> [PASSAGE]:

◇ ◇ ◇ ◇

I also log what I listen to. For me its Brahms Double Concerto, performed by Joshua Bell, Steven Isserlis and ASMF. Will be listening again later today as been discussing this concerto on Twitter.


----------



## SCSL (Apr 7, 2018)

In no particular order:

Beethoven Symphony No.9, 2nd movement 
Beethoven Koenig Stephan Op.117, Women’s Chorus
Mendelssohn’s Violin Concertos (E minor & D minor)
Mendelssohn’s String Quartet No. 6
Brahms Concerto for Violin & Cello in A minor
Brahms Violin Concerto Op.77
Dvorak Cello Concerto
Dvorak Symphony No. 7, 1st movement 
JS Bach’s Organ works transcribed for piano 
Saint Saëns Introduction and Rondo Capriccioso Op. 28
Rachmaninoff’s Rhapsody on a theme of Paganini 
Paganini Hungarian Dance No.1 in G minor 
Bazzini La Ronde des Lutins - Scherzo Fantastique Op.25


----------



## hpowders (Dec 23, 2013)

I would add to my first post the Haydn Paris Symphonies complete set, alternating between Harnoncourt's delightfully quirky HIP performances and Bernstein's more traditional, beefy, large modern orchestra versions. Both sets spend a lot of time on hpowders' turntable!


----------



## Jacck (Dec 24, 2017)

◇ ◇ ◇ ◇

> [SUPPLIED DATA]:
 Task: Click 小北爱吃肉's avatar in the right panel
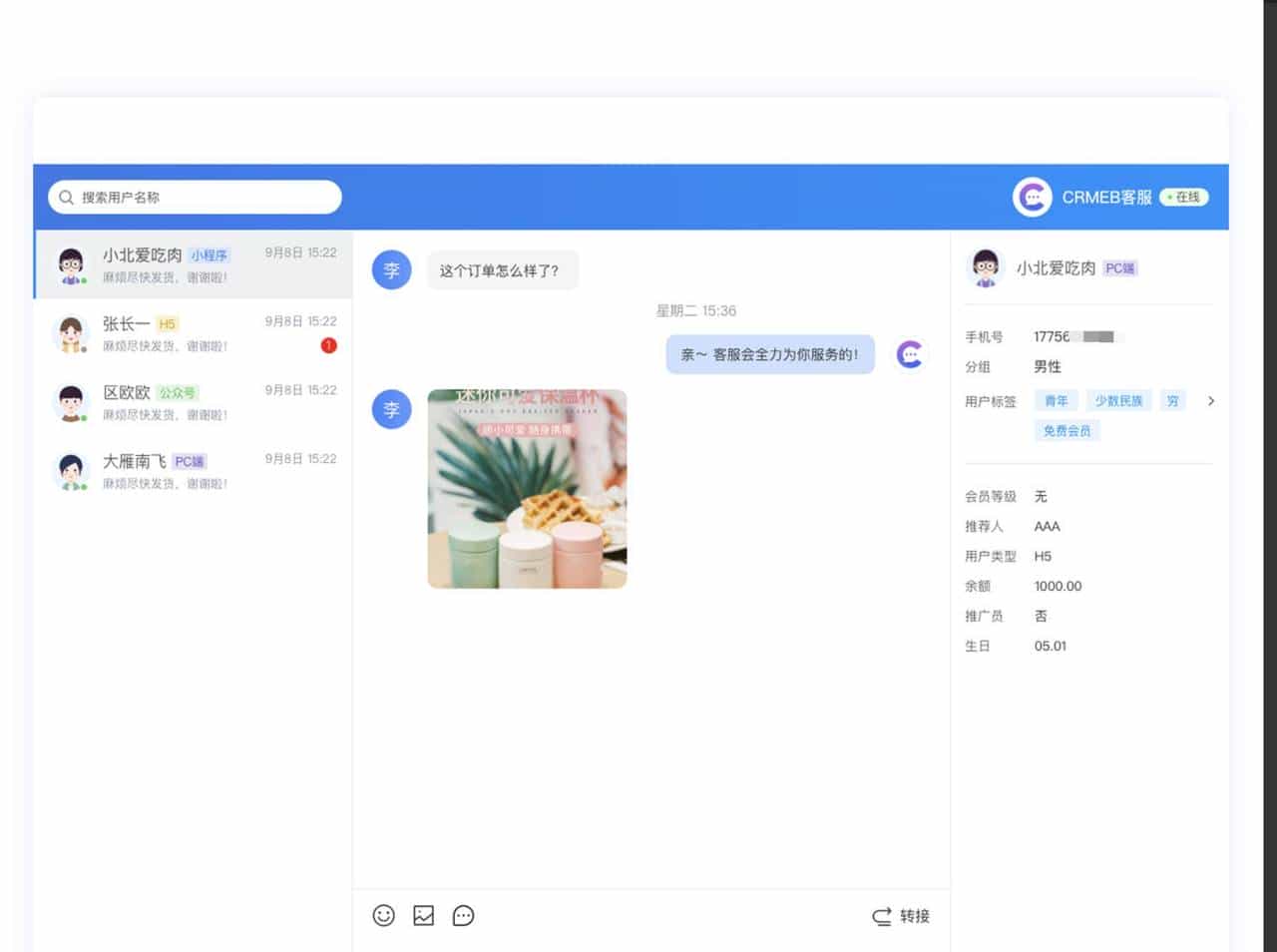point(987,266)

◇ ◇ ◇ ◇

> [GIVEN EXERCISE]:
From the forum thread above, copy out everything from "I also log what" down to "minor & D minor)".

> [ANSWER TO THE TASK]:
I also log what I listen to. For me its Brahms Double Concerto, performed by Joshua Bell, Steven Isserlis and ASMF. Will be listening again later today as been discussing this concerto on Twitter.


----------



## SCSL (Apr 7, 2018)

In no particular order:

Beethoven Symphony No.9, 2nd movement 
Beethoven Koenig Stephan Op.117, Women’s Chorus
Mendelssohn’s Violin Concertos (E minor & D minor)